Young men in war need their mom's encouragement, cheering and most of all: her patience and kindness.



For tonight, they're decapitating zombies.  Tomorrow, by faith, they'll be destroying their enemy's fortresses, ever mindful that He has won every battle by the blood of His Son.

Never give up, mom.

May 7, 2013

We did it!

In two days, the boys will have completed ninth grade!  I couldn't be more grateful.  The co-op was just what the Father ordered.

Finally, after the first of this year, they decided to embrace their education because momma wasn't budging.  WE all needed the accountability, especially me.

I couldn't be more grateful for the wonderful teachers they had...moms whose kids were also in the co-op and were determined to give each child their best. 

God knew what was ahead for them.  He knew my mom would pass away on March 21st and that school would be a place of support, encouragement, and a place to go when it was just too difficult to be at home.

He knew my dad would move back to Buffalo, NY, and the house would be much quieter.

I never would have dreamed that they would LOVE Spanish, when, at the beginning of the year, they hated it!  But God!  He knew. 

He knew Caleb would decide to love English grammar and vocabulary...I didn't! 

I am so thrilled the year has come to an end...well, the co-op has, but Math, reading and typing hasn't!

This momma is excited to begin preparing to be the P.E. teacher for the entire school.  To teach photography again is sharpening my skills, as well.



Biology Fruit dissection


Flower dissection

 
Happy Tails brought some pretty cool animals one day...



Overall, it's been a fabulous year.  Lots of growing, stretching, crying, laughing, and a bunch of learning!

Life is good.

April 11, 2013

Sometimes life gets in the way of writing...

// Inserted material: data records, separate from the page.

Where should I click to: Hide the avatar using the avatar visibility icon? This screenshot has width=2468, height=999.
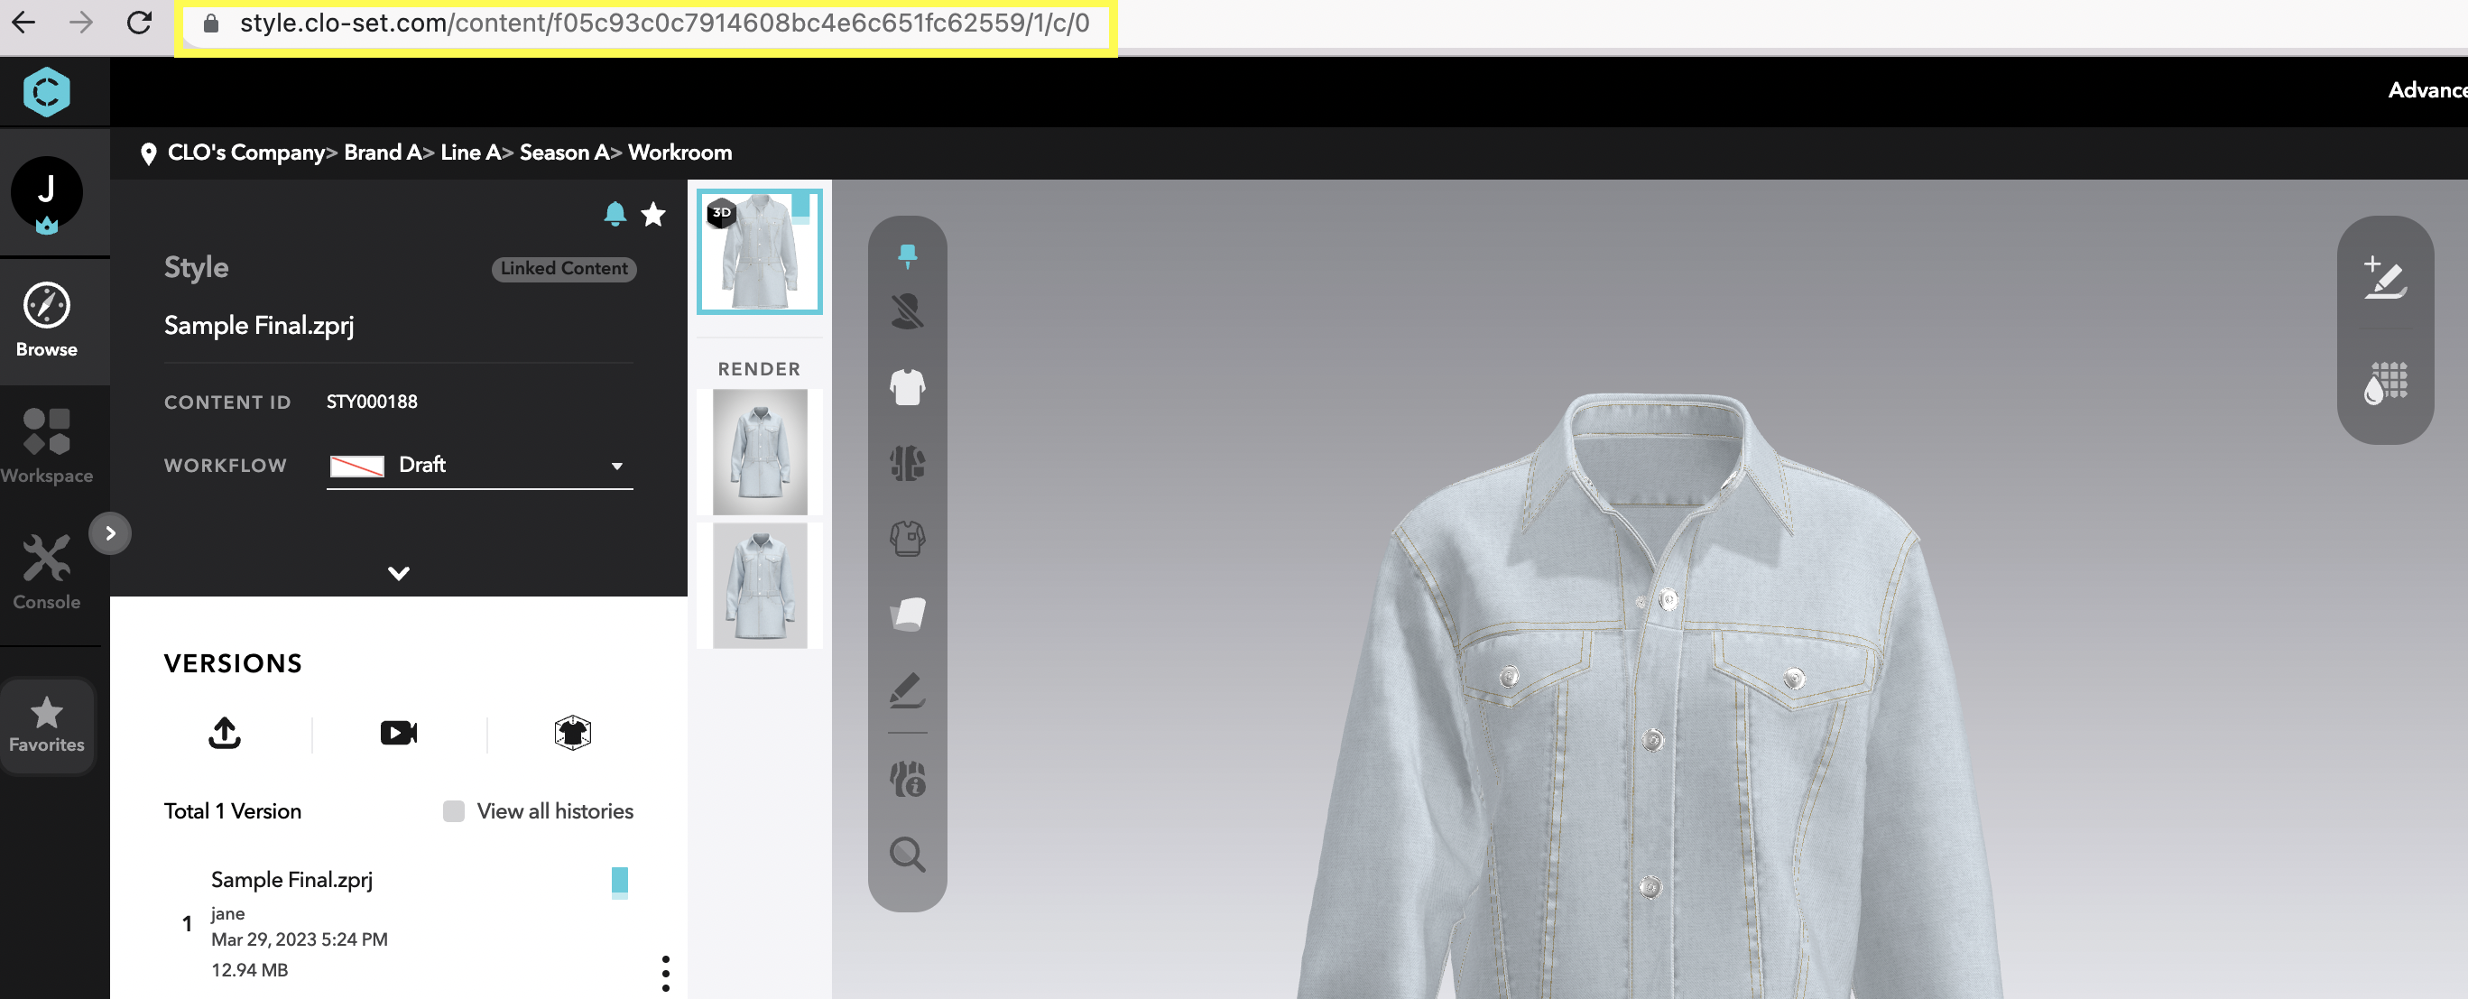[x=907, y=311]
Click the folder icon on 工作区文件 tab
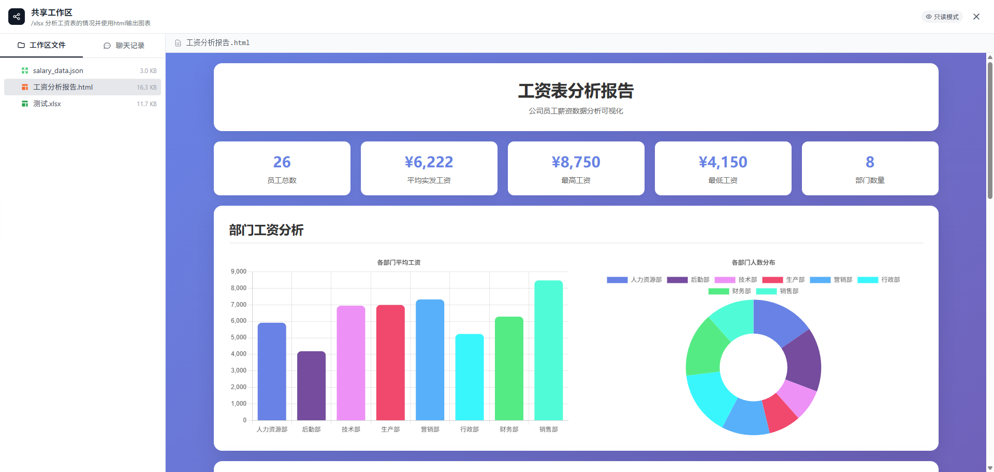 click(21, 45)
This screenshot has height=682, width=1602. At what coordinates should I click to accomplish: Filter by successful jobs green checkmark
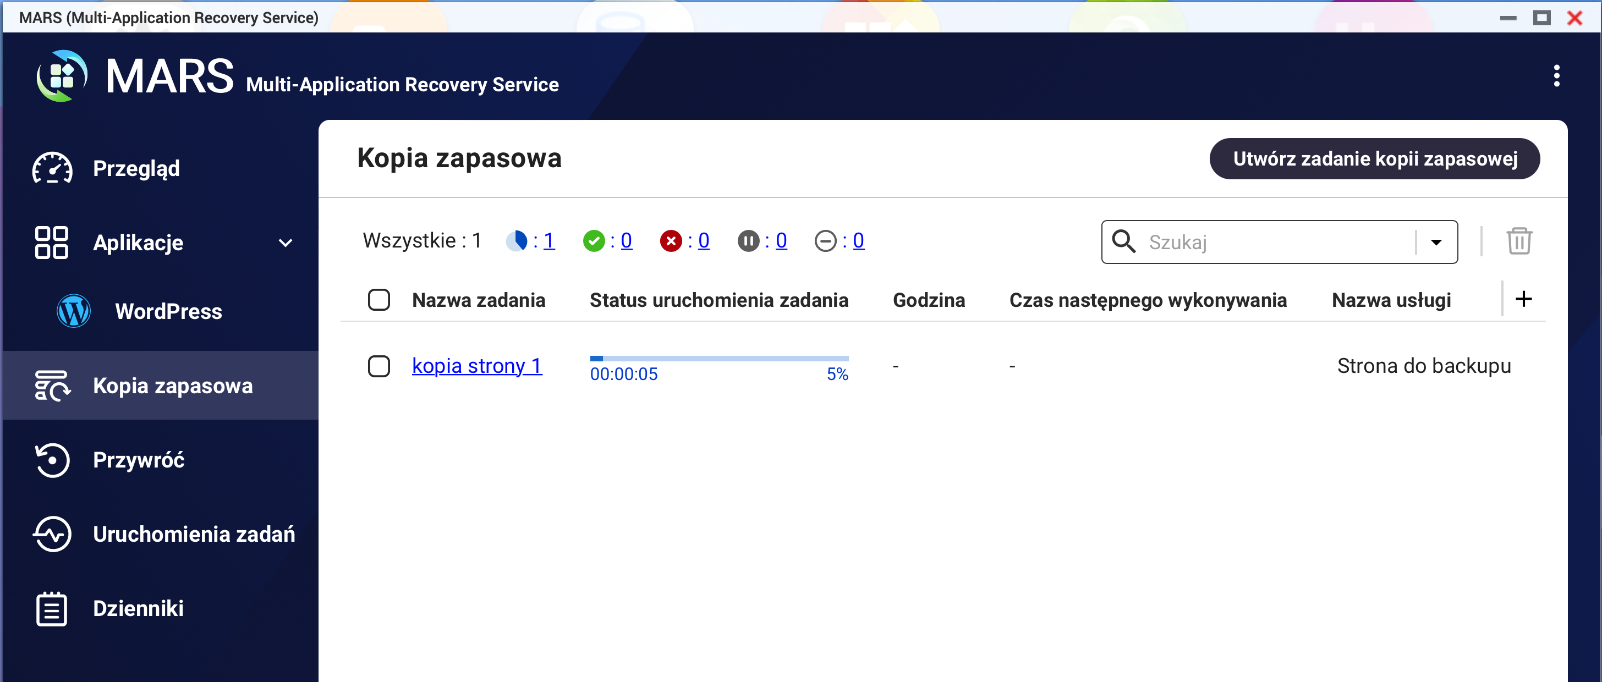coord(593,241)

Who said twin little boys had the right to grow up, speak in deep voices and begin to tower over me? 

This school/life year has been an incredible journey.

The co-op we're a part of has stretched all of us and yet there's so much growing up to do.

We've had biology classes, debates, public speaking speeches to memorize and give before a bunch of adults in December and days of reading books that this mom has thoroughly enjoyed!

Together, we read:

C.S. Lewis' book, "Mere Christianity"
"The Deadliest Monster" by J.F. Baldwin
"Know Why You Believe" by Paul Little
"The Strange Case of Dr. Jekyll and Mr. Hyde"
"Frankenstein"
"Know What You Believe"
"Assumptions" by Christian Overman
...and now we're waiting for "Never Before in History" by Gary Amos to arrive in the mail.  Thought I bought it, but must not have...







 
We only have four more weeks left!  It's hard to believe we (I) didn't give up.  I felt more stretched as I kept plugging away at encouraging, reminding, and occasionally threatening them to "complete your sheets of the week's work so I can sign them!"
 
I thought we'd drop out this coming year, but I am absolutely certain that they, as well as I, need the discipline, structure and accountability.  I am looking forward to next year already!
 
Praise God for moms that are committed to teaching their, as well as other's kids!  I have loved this year. 
 
I asked Caleb what one overall thing he learned this year.  His response:
 
"Life is hard, but school is harder."
 
Sigh.
 
One day, they will get it.  I am certain.